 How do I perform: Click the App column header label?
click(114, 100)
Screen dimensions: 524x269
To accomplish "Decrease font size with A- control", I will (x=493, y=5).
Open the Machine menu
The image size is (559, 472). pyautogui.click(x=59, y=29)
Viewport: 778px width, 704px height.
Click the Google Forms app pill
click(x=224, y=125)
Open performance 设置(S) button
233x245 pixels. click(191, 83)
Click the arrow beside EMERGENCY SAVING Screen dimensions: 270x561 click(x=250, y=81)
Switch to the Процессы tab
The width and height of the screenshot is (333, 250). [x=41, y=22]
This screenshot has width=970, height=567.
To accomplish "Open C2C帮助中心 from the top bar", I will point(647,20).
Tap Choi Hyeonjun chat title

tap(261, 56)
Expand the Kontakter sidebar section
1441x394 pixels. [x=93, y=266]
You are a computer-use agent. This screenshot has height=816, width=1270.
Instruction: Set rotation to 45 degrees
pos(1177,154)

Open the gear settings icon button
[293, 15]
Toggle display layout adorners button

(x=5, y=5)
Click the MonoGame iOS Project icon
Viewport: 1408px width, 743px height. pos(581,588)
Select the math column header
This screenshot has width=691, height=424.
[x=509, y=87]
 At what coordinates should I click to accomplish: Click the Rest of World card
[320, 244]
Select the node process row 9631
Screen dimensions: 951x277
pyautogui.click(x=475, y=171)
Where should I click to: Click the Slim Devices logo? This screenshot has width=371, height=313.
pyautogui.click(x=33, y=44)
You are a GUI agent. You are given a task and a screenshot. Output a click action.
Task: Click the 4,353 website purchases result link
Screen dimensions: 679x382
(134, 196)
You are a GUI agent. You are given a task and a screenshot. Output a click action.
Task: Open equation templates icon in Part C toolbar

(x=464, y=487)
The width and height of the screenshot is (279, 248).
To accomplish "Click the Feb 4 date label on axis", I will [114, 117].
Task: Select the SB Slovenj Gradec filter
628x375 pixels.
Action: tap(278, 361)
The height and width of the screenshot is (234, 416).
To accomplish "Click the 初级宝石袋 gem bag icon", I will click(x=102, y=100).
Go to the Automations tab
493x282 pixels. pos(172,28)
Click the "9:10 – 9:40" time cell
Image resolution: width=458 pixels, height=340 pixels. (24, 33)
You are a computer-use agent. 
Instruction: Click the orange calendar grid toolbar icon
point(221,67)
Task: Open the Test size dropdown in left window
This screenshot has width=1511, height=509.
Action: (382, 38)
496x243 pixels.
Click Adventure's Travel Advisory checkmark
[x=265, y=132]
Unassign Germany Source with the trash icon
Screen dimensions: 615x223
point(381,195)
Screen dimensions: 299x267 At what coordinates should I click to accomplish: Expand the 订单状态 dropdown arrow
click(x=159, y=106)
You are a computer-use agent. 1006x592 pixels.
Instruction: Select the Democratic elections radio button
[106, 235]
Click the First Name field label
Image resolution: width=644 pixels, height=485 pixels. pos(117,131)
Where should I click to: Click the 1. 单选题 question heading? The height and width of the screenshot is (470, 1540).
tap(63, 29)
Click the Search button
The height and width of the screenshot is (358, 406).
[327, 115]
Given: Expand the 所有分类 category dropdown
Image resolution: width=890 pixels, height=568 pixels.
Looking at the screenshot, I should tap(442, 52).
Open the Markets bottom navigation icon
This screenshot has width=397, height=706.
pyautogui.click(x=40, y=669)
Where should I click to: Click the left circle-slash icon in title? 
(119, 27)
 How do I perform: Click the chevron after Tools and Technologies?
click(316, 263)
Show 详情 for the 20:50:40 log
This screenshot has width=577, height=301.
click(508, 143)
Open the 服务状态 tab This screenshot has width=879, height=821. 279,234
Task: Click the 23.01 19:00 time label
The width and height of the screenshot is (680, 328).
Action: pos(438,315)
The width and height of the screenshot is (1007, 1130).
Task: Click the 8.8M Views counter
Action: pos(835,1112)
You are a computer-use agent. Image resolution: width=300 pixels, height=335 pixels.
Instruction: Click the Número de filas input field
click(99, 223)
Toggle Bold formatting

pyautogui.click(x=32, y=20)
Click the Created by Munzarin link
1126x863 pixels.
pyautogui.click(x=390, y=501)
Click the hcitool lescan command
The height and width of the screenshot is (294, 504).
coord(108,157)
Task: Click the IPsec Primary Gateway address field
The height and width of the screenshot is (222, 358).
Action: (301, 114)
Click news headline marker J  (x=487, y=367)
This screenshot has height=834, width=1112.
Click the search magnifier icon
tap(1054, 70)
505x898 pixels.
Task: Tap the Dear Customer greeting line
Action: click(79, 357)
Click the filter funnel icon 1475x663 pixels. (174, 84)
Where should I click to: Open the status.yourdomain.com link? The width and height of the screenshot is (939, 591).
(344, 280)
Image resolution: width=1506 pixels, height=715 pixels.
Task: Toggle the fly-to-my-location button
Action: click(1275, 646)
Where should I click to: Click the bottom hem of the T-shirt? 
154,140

◆ ◆ ◆

● TASK REQUIREMENTS: Within the material above, output exactly the lines from the one with "How do I perform: Click the chevron" through the one with "Task: Click the 23.01 19:00 time label", end lines included, and nothing besides.

● RESPONSE TO THE TASK:
 How do I perform: Click the chevron after Tools and Technologies?
click(316, 263)
Show 详情 for the 20:50:40 log
This screenshot has width=577, height=301.
click(508, 143)
Open the 服务状态 tab This screenshot has width=879, height=821. 279,234
Task: Click the 23.01 19:00 time label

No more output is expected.